Source extract Block Start

History of an Archetype
While today mermaids and similar sea creatures and spirits are simply the subjects of folk literature, there was a time when people actually believed in their existence, especially in days when ocean voyages were rare and dangerous. Many seafarers whom we might normally consider to be reliable reported mermaid sightings. Most notable was Christopher Columbus, who reported having seen mermaids from a distance but observed that they were hardly as beautiful as they were reputed to be. What was going on? The most commonly accepted explanation is that he (along with some others) may have seen manatees or similar sea creatures, whose faces seem to have human features when seen from a distance.
Long before Darwin, in ancient times, people seem to have intuitively understood that life began in the sea. The Babylonian creation myth “Enuma Elish” described the key role played by the sea goddess Tiamat. The book of Genesis tried to de-mythologize the creation story, but many scholars have seen the reference to the “deep” in Genesis 1:2 as a remnant of the Tiamat story, in that the Hebrew word for “deep” is “tehom” (without a definite article). In Job 28:14, surprisingly, “tehom” is given a voice.
Mermaids per se seem to go back at least three thousand years, with the Assyrian legend of the goddess Atargatis, who fell in love with a human and was forced to return to a lake as half-fish, half-human. The Phoenician god Dagon was pictured as being half-man and half-fish. In Irish, Scottish, and Welsh folklore we have tales of “selkies” (or “silkies”), creatures that can transform themselves into human-like creatures when on land. The best known such tale is The Silkie of Sule Skerry, which became a popular folk song in America during the 1960’s.
Non-mermaid sea creatures also abound in various folklores around the world. There were the “sirens,” women who sang so beautifully that they could lure sailors to their death by causing them to sail too close to the rocks in order to get closer the source of their music. Perhaps the best-known version of the siren legend is in Homer’s Odyssey, one of the oldest literary works that survives to this day. There were also numerous legends of water sprites throughout Europe, and a great variety of such legendary creatures throughout the world, in places as remote from Europe as Japan, Africa, and North America (among Native Americans, long before the arrival of Columbus). What is most remarkable is the universality of such legends and the similar traits among cultures who would have had little contact with each other.

Source extract Block End
Data excerpts Block Start

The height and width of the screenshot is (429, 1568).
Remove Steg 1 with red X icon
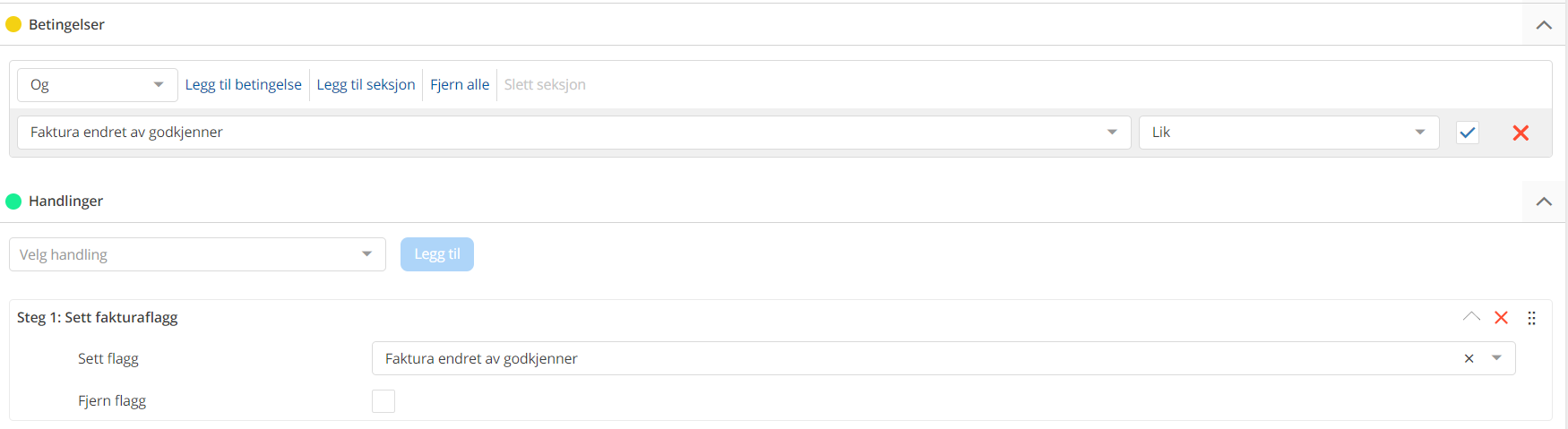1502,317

Data excerpts Block End
Data excerpts Block Start

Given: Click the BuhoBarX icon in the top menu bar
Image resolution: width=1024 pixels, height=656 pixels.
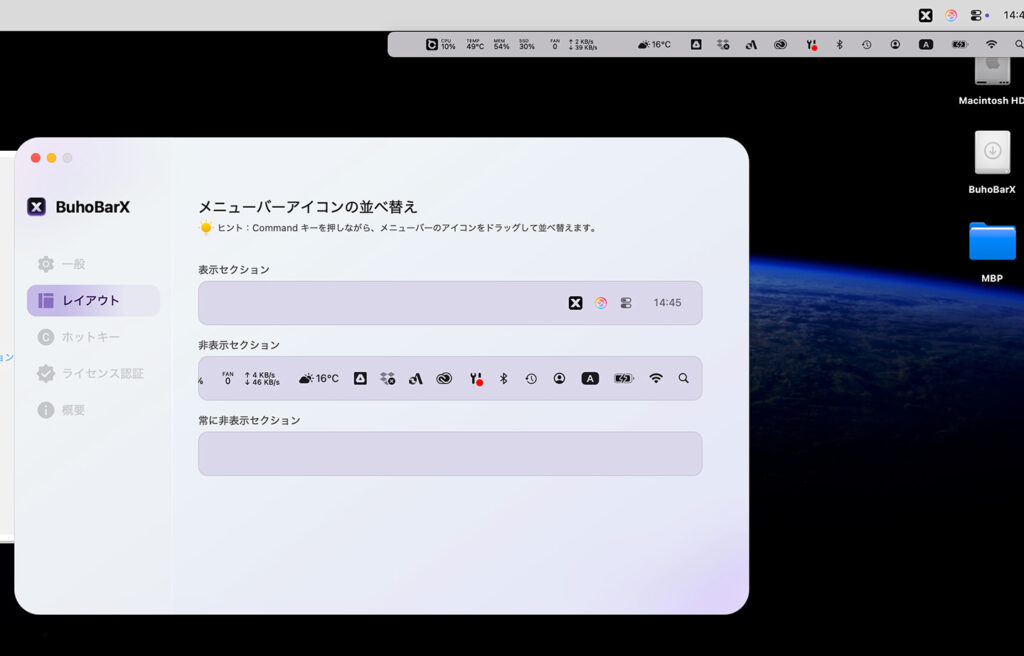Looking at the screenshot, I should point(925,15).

Data excerpts Block End
Data excerpts Block Start

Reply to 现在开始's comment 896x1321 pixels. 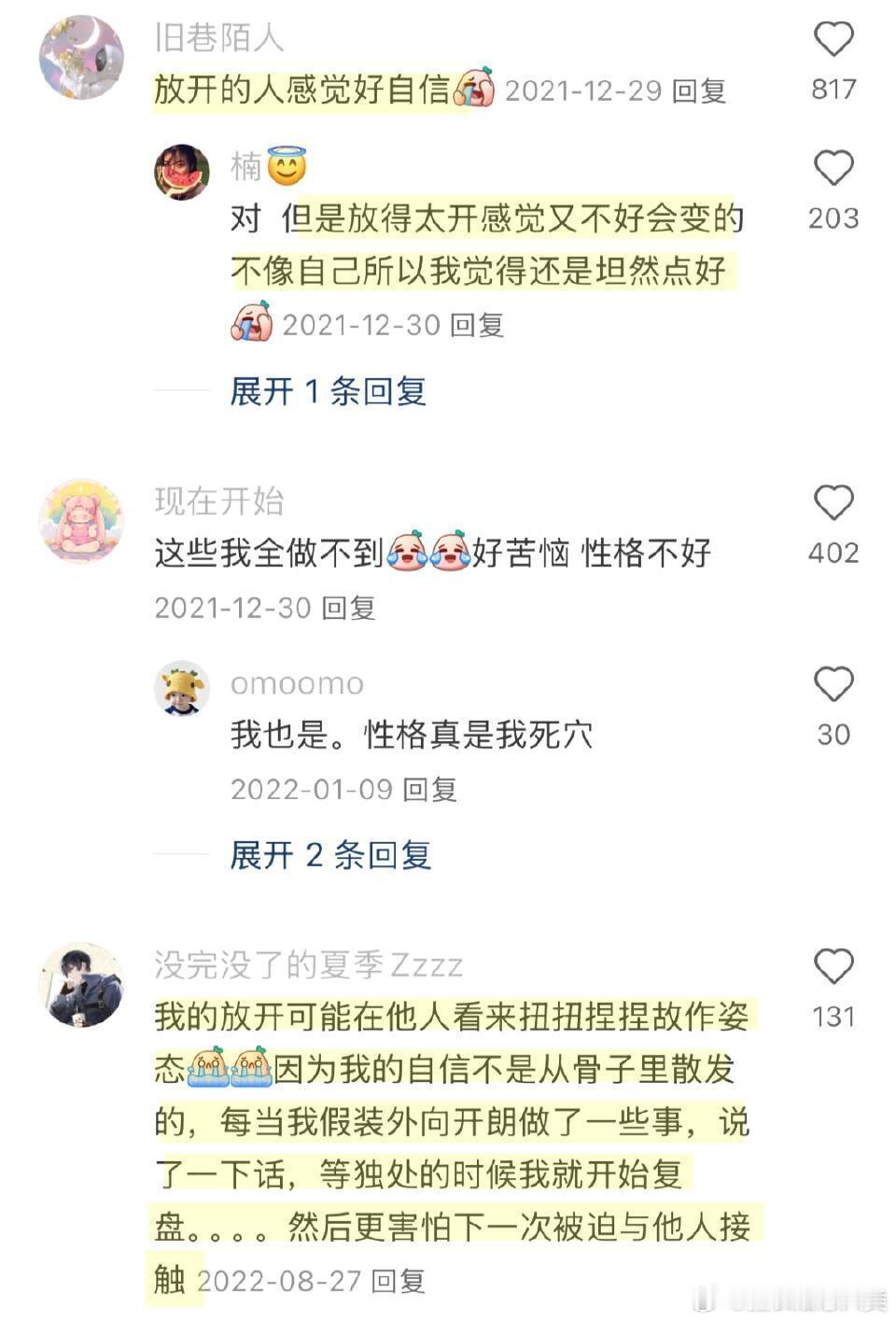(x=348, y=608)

Data excerpts Block End

◆ **Tasks**:
A – Do these statements agree with the mermaid history passage? Answer yes or no for each, and quote the words that decide it.
(i) Columbus reported that the mermaids he saw were more beautiful than their reputation.
(ii) The Phoenician god Dagon was pictured as half-man and half-fish.
(iii) The Silkie of Sule Skerry became a popular folk song in America during the 1960s.
B – In the mermaid history passage, which Assyrian goddess fell in love with a human and was forced to return to a lake as half-fish, half-human?
The data above is separate from the mermaid history passage.

◆ **Answers to each task**:
A –
(i) No: "observed that they were hardly as beautiful as they were reputed to be"
(ii) Yes: "The Phoenician god Dagon was pictured as being half-man and half-fish."
(iii) Yes: "which became a popular folk song in America during the 1960’s"

B – Atargatis.